Max More is a libertarian transhumanist philosopher whose extropianism fused individual autonomy with faith in technology to remake the human condition

Max More is a British-born philosopher best known as a founding figure of modern transhumanism and the intellectual architect of "extropianism," an optimistic worldview centered on the idea that intelligence, life, and order can be expanded indefinitely through reason, science, and technology. In the late 1980s and 1990s he helped organize the Extropy Institute and articulated a set of guiding principles that emphasized perpetual self-improvement, open inquiry, spontaneous order, and self-direction. These ideas placed him at the intersection of philosophy of technology and political theory, offering a program for how individuals and societies might use emerging technologies—from life extension to artificial intelligence—to transcend existing biological and social limits.

More's political thought is strongly libertarian in temperament. He drew on traditions associated with free-market liberalism and skepticism of centralized authority, emphasizing individual autonomy, voluntary association, and distrust of paternalistic regulation. His concept of the "proactionary principle" was framed as a deliberate counter to the "precautionary principle" that dominates much environmental and technological policy: rather than restricting innovation until it is proven safe, he argued that the freedom to experiment and develop new technologies should be given substantial weight, with risks assessed against the costs of stagnation and inaction. This stance made him an influential voice in debates over how democracies should govern rapid technological change.

Through his advocacy for cryonics and radical life extension—reflected in his long association with the Alcor Life Extension Foundation, which he led as chief executive—More extended his political vision to questions of mortality, arguing that death itself should be treated as a problem to be solved rather than an unquestioned boundary. His writing links personal transformation to a broader civilizational project, in which technological progress and expanding individual choice are seen as engines of human flourishing.

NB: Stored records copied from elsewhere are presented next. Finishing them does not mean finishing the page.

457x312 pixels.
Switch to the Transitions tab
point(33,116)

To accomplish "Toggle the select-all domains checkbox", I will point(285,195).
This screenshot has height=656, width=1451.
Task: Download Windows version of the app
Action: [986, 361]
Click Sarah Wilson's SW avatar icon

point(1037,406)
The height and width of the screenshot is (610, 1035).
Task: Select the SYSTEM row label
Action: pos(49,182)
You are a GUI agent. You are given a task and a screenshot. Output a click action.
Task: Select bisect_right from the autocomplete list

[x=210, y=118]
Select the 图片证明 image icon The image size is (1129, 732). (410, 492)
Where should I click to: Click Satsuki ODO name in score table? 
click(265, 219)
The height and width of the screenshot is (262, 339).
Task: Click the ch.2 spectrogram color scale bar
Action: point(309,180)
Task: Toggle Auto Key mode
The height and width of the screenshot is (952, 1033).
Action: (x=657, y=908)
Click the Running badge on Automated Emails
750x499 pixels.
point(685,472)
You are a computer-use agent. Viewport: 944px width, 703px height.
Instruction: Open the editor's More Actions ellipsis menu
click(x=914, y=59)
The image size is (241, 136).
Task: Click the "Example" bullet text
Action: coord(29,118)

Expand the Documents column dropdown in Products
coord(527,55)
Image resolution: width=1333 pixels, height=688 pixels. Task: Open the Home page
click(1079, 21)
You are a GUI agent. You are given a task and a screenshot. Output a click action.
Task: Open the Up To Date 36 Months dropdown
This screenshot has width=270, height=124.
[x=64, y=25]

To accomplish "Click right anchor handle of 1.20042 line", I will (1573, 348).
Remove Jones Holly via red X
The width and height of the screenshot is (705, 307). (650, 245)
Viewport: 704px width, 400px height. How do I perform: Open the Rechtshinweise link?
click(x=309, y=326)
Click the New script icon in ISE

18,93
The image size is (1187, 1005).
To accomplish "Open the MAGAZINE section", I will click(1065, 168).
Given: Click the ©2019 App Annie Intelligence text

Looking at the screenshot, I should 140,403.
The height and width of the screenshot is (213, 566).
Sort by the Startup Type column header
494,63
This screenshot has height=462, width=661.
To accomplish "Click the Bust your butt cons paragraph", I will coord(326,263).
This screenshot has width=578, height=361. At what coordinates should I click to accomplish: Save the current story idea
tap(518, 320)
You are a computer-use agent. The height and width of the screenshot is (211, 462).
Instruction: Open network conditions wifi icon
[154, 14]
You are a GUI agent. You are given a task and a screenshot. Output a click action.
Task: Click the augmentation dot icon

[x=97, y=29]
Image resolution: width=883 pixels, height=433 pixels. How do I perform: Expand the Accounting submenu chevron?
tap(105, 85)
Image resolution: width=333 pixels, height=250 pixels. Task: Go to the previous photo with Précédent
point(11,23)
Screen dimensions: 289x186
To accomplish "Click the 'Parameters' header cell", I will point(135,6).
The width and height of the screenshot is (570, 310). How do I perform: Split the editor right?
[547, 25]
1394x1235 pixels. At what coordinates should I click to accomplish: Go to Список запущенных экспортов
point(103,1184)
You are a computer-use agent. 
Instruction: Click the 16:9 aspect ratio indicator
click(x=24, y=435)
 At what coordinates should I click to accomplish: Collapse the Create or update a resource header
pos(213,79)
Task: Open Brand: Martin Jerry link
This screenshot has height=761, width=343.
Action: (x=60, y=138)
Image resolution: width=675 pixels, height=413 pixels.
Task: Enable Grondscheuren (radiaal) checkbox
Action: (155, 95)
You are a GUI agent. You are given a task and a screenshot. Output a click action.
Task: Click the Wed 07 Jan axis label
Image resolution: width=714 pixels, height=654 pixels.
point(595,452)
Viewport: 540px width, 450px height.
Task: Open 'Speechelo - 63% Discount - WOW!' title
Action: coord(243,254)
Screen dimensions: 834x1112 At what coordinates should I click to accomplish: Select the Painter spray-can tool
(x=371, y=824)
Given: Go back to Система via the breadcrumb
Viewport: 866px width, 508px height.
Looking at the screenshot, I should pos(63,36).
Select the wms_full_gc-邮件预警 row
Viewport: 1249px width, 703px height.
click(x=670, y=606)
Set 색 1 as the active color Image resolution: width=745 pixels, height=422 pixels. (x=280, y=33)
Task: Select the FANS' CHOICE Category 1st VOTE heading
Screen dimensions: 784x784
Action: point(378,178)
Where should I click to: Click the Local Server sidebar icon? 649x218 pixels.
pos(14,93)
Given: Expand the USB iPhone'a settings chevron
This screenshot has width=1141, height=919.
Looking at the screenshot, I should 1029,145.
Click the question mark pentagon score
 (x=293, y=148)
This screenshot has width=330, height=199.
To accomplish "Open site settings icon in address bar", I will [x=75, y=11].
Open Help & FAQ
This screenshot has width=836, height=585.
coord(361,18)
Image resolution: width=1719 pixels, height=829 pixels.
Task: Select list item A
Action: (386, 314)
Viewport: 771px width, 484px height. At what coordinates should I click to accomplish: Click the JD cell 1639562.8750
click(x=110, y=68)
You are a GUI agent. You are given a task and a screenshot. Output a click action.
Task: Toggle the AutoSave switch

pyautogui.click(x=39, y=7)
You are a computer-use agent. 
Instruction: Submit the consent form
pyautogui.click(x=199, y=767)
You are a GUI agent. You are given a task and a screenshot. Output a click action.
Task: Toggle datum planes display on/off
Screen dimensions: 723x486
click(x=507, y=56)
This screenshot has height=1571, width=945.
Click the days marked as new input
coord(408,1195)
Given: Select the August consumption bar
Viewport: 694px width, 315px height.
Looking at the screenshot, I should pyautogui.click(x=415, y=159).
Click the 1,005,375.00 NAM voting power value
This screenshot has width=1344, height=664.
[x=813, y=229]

More's influence is felt less in electoral politics than in the culture of Silicon Valley, futurist movements, and ongoing debates about technology governance. Critics have questioned the elitism, techno-optimism, and thin account of collective welfare in extropian and transhumanist thinking, while sympathizers credit him with helping to legitimize serious discussion of human enhancement. Either way, he remains a reference point for anyone examining how libertarian ideals and faith in technological progress shape contemporary visions of the political future.